> **REQUIRED WORK**
Lines where the string "computer" appears are to be copied from the entries below.

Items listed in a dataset
----------------

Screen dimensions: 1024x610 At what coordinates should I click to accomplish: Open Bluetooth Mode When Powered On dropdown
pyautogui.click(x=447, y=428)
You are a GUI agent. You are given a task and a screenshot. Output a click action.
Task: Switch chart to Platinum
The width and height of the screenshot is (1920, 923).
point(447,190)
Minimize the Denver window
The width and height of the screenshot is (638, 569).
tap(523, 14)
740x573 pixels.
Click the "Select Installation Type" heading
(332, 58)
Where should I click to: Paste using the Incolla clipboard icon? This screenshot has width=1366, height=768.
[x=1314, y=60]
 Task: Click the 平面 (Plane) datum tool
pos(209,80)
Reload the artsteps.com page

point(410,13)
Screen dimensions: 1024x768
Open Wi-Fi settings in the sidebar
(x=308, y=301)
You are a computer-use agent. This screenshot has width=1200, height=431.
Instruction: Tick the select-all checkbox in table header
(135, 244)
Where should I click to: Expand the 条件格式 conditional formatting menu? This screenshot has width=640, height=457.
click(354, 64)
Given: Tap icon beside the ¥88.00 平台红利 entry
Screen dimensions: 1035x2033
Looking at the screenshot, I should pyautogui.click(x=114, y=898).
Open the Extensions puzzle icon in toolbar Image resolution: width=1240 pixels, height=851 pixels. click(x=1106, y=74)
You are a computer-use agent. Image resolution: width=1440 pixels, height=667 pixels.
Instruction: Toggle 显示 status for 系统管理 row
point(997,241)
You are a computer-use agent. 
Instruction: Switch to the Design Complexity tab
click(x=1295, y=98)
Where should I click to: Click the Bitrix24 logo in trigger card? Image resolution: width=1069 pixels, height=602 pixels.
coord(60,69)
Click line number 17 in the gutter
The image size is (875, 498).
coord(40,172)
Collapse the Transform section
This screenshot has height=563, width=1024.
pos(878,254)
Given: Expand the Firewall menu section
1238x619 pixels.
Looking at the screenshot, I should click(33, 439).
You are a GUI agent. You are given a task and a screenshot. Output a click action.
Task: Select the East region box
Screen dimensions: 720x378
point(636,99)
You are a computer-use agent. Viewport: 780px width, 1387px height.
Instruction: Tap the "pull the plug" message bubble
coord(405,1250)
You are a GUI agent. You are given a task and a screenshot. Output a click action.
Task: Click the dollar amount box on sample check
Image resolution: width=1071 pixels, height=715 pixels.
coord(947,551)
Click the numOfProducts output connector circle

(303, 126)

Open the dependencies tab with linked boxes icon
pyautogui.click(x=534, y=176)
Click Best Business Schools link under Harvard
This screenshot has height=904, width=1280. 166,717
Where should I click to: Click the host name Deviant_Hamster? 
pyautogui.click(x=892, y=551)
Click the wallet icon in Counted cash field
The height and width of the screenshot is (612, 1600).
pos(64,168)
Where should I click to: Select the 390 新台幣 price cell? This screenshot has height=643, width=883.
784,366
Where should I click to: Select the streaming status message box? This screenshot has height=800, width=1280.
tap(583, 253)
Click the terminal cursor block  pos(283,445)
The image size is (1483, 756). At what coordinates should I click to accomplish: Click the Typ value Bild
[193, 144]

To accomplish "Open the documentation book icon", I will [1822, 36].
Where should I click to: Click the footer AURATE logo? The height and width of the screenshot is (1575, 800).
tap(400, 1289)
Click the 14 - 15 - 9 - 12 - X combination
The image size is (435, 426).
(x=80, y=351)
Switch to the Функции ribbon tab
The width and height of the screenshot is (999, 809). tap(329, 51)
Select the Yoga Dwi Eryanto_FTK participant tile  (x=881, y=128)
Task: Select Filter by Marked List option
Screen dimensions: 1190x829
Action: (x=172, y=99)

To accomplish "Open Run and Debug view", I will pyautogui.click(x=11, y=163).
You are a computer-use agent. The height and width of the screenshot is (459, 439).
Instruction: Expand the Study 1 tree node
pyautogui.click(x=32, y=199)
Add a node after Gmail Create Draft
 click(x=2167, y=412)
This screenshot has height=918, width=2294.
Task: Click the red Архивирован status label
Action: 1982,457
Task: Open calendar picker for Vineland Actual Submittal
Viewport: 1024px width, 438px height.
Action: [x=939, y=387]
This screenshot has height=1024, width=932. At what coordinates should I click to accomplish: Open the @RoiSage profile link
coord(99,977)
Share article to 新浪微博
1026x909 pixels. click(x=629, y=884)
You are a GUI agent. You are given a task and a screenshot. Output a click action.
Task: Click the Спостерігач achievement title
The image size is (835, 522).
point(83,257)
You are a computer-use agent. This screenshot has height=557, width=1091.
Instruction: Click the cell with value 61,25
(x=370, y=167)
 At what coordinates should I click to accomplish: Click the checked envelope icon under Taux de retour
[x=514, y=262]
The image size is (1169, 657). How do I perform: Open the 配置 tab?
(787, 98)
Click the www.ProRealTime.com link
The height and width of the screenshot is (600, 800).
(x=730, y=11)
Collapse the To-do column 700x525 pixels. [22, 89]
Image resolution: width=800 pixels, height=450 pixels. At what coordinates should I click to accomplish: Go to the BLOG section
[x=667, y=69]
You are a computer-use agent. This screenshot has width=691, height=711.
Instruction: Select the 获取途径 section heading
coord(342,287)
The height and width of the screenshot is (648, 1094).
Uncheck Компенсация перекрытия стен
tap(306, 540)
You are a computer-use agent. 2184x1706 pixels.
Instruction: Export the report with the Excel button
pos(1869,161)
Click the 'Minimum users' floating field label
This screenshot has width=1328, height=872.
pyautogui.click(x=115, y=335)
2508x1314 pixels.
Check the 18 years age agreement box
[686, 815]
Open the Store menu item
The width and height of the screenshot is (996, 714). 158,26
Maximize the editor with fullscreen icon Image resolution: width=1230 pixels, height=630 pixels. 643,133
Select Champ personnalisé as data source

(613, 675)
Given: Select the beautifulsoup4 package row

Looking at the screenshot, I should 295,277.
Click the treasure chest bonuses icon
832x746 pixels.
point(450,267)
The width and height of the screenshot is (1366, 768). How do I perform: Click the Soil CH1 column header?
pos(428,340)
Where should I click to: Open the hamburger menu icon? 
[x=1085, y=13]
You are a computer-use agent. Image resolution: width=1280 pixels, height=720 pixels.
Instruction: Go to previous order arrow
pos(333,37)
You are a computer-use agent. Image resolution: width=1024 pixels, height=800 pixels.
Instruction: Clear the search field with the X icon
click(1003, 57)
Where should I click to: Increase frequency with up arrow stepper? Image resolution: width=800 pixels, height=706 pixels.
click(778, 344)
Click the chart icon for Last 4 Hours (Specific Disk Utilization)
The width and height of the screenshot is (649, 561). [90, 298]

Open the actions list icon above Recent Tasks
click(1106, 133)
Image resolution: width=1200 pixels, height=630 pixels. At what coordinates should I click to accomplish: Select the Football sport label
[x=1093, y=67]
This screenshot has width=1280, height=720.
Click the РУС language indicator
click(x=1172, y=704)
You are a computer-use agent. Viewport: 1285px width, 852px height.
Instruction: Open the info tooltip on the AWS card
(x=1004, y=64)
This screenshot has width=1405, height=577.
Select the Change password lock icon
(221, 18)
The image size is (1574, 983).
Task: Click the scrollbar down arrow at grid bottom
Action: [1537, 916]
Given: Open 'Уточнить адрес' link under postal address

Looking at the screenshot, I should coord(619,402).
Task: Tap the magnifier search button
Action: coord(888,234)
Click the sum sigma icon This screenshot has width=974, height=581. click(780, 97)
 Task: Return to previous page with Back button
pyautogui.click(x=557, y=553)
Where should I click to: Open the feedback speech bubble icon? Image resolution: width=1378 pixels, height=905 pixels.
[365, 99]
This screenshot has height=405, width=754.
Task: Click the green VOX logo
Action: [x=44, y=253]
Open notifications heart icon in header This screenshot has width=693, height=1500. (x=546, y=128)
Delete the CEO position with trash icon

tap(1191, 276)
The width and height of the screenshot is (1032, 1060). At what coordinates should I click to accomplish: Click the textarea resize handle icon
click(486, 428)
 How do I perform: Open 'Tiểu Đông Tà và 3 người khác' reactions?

----------------

> **PROBLEM SOLUTION**
You are a computer-use agent. This screenshot has width=1200, height=431.
You are a computer-use agent. Image resolution: width=1440 pixels, height=667 pixels.
You are a computer-use agent. 
You are a computer-use agent. Viewport: 780px width, 1387px height.
You are a computer-use agent. The height and width of the screenshot is (459, 439).
You are a computer-use agent. This screenshot has height=557, width=1091.
You are a computer-use agent. This screenshot has width=691, height=711.
You are a computer-use agent. 2184x1706 pixels.
You are a computer-use agent. Image resolution: width=1280 pixels, height=720 pixels.
You are a computer-use agent. Image resolution: width=1024 pixels, height=800 pixels.
You are a computer-use agent. Viewport: 1285px width, 852px height.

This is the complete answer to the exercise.